Nashville, Tennessee

Half of my genetics are non-Latino and, while I grew up in Miami, I spent part of my childhood with fair-haired half-siblings in a rural Midwestern town where my Cuban-ness was a curiosity.

In college, too, I was in the minority. On an Illinois campus of 25,000, I knew only one other Latino—a half-Cuban, half-Polish kid from Chicago who couldn’t speak Spanish.

So, you see, de jovencita I learned that if I was with the American kids, I aimed to be “just American.” Cuban kids? Then, I was Cuban, too. The duality allowed me to fit in with whatever group I happened to be hanging out with—the snuff-chewing country kids or the Spanish-speaking children of exiles at a dance hall quince.

It came to no one’s surprise when in 1991, at 23, I packed my bags, left a job and familia in New Jersey, and took a reporting gig in Nashville. I was prepared for the adventure in Music City, but fully unprepared to feel alien and a little solita.

I suddenly began to notice that I was The Only One. For the first time, ever, I was away from la cultura for an extended period and I had no one to shift to the other side, the Spanish side, with me. I couldn’t even find black beans in the grocery.

You could say this is when my stalkerish behavior began. My ears always were pricked up in public, listening for the familiar sing-song of el español. On the rare event I heard Spanish spoken, I had no problem interrupting, whether it was at the mall, or in the grocery.

Here’s what I usually said: “Hi! Who are you? Why are you in Nashville? Do you know any other Latinos? HABLA.CONMIGO.POR.FAVOR!

In those early years, I resigned myself to a new reality and spent a lot of time in my English-only brain. I let out the Cuban for pig roasts at my house and when rolling my Rs to conduct interviews for newspaper stories on immigration and exile as more Latinos moved to the South during a booming 1990s.

_LISTED ENTRIES_
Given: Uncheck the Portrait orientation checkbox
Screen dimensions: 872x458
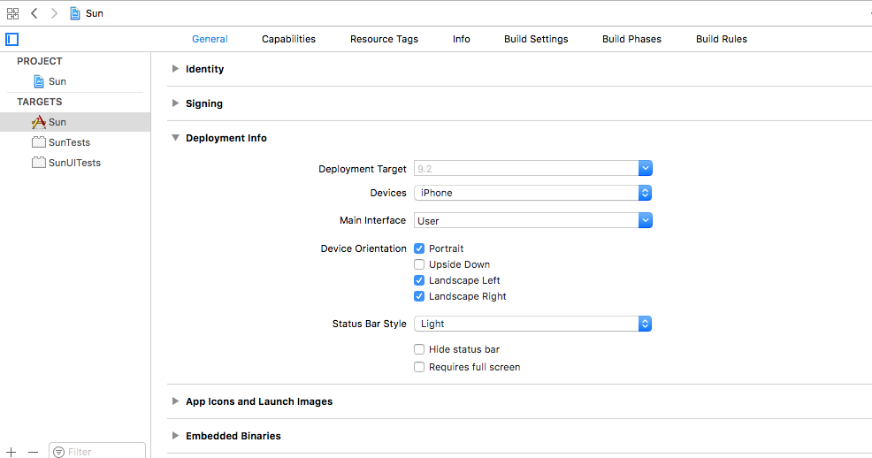Looking at the screenshot, I should point(419,248).
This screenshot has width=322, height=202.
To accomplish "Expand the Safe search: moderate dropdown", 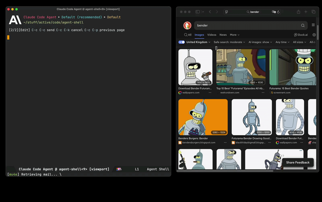I will (229, 42).
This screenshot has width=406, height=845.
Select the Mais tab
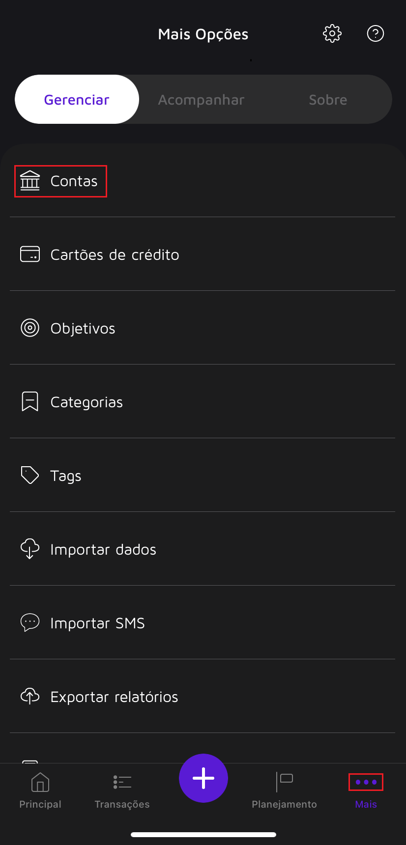click(x=366, y=790)
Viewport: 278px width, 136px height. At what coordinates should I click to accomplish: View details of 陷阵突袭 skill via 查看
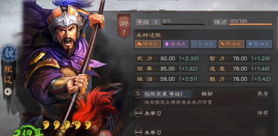coord(263,94)
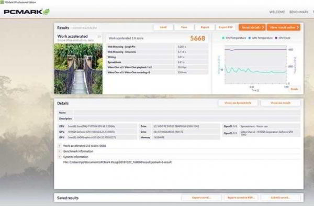Click the small icon beside Work accelerated
Screen dimensions: 314x206
pos(99,36)
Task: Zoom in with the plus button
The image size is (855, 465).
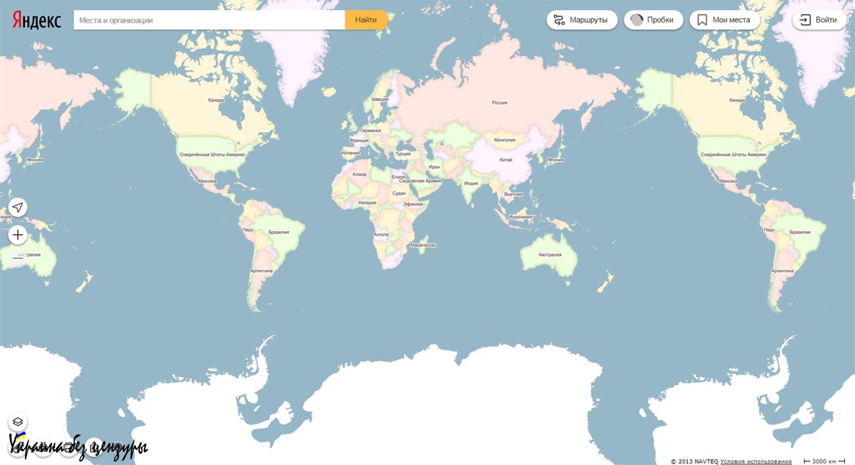Action: [x=18, y=235]
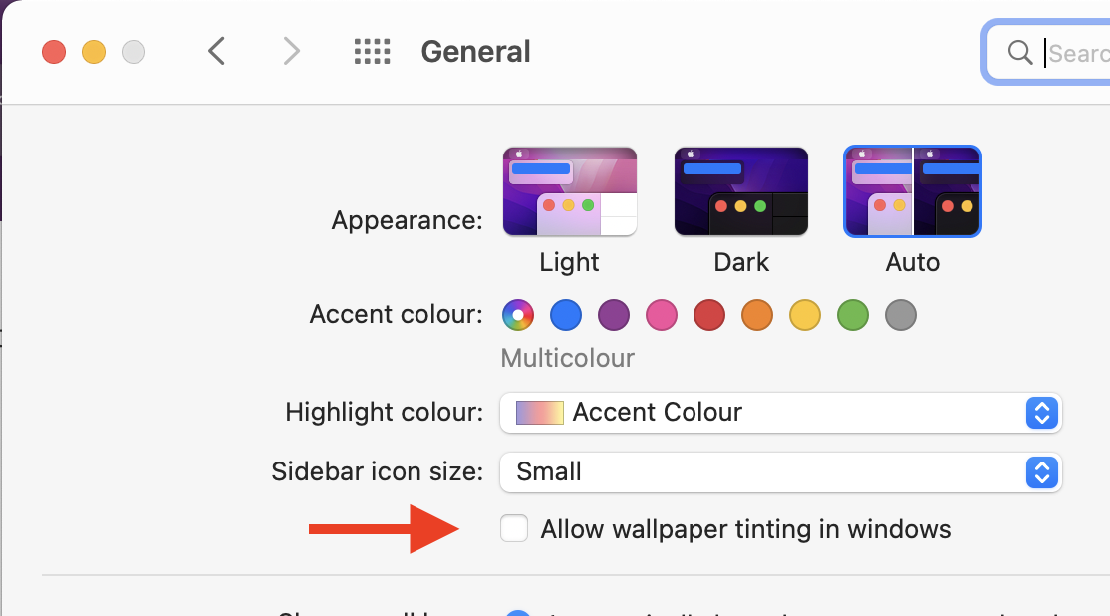Pick the green accent colour
This screenshot has width=1110, height=616.
point(853,316)
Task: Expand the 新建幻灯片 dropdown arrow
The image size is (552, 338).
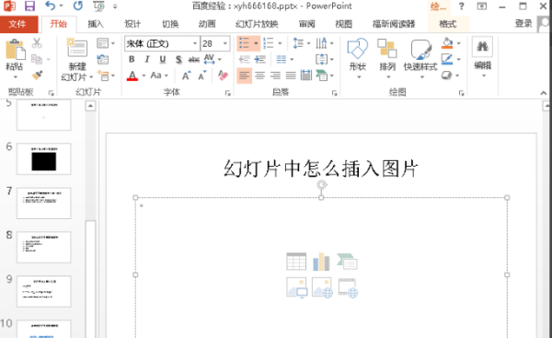Action: coord(91,77)
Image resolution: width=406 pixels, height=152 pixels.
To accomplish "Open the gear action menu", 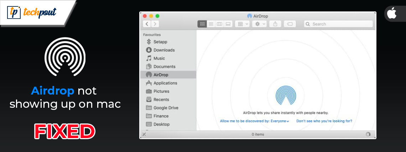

_TASK OBJECTIVE_
Answer these questions about the Nashville essay:
1. How many students were on the Illinois campus where the writer went to college?
2. In what year did the writer move to Nashville, and at what age?
3. What food couldn't the writer find in the grocery?

_FINISHED TASK_
1. 25,000
2. In 1991, at 23
3. Black beans